Situation: I have Prometheus and Alertmanager setup to monitor, among other things, CPU temp of various devices. Alertmanager sends alerts from production devices to PagerDuty.
The devices I'm monitoring have different models with different operating specs. Normal CPU temp for models 1-5 is 50C, while for model 6 it's 70C. Currently the threshold for the CPU temp alerts is 60C, so PagerDuty keeps getting alerts from model 6 devices that are operating at their normal temperature.
Is there a way to filter out cpu temp alerts from only model 6 devices if the temp is below 80C and still get cpu temp alerts for model 1-5 devices at 60C?
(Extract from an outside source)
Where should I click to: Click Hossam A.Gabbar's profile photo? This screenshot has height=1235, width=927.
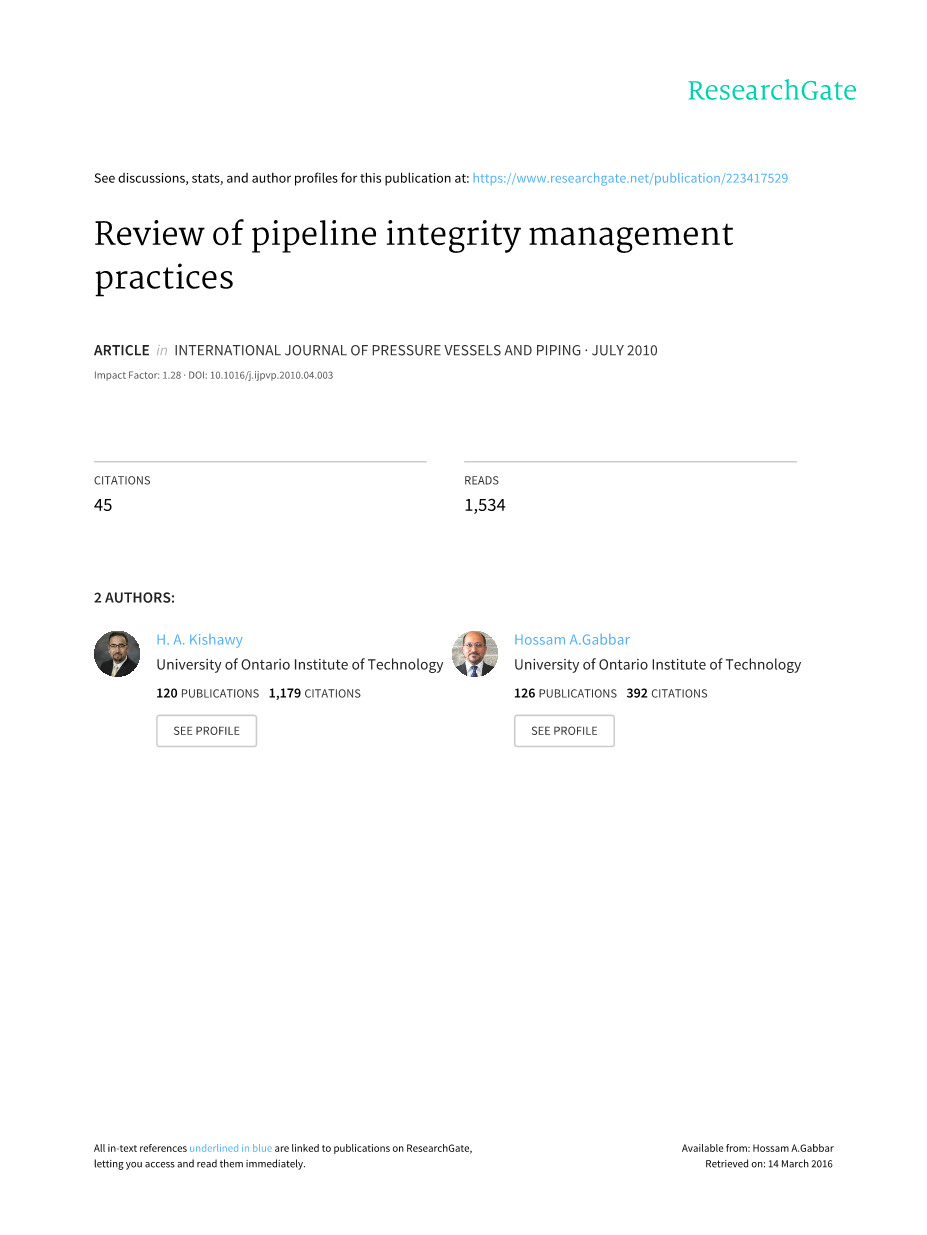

Note: There are lots of other metrics that are being monitored, but for all of them other than CPU temp, all device models have the exact same thresholds.
Here is a snippet from my alertmanager.yml
that sends prod alerts to PagerDuty
- match:
stack_name: prod
severity: critical
receiver: PagerDuty
Admittedly, I don't have a great deal of YML experience. but this is what I'm hoping to do, but I'm not sure of the correct syntax:
- match:
stack_name: prod
severity: critical
alertname: !device_cpu_temperature
receiver: PagerDuty
- match:
stack_name: prod
severity: critical
alertname: device_cpu_temperature
uuid: !*6X*
receiver: PagerDuty
- match:
stack_name: prod
severity: critical
alertname: device_cpu_temperature
uuid: *6X*
value: >80
receiver: PagerDuty
Desired outcome:
- All critical prod alerts except device_cpu_temperature are sent to PagerDuty
- Critical prod device_cpu_temperature alerts are only sent to PagerDuty if the model number isn't 6 (uuid contains the model number followed by an 'X')
- Critical prod device_cpu_temperature alerts from model 6 devices are sent to PagerDuty only if the cpu temp is above 80C.
Or would it be better to have 2 different alert rules in prometheus? Can certain rules be applied to only certain devices? If so, how?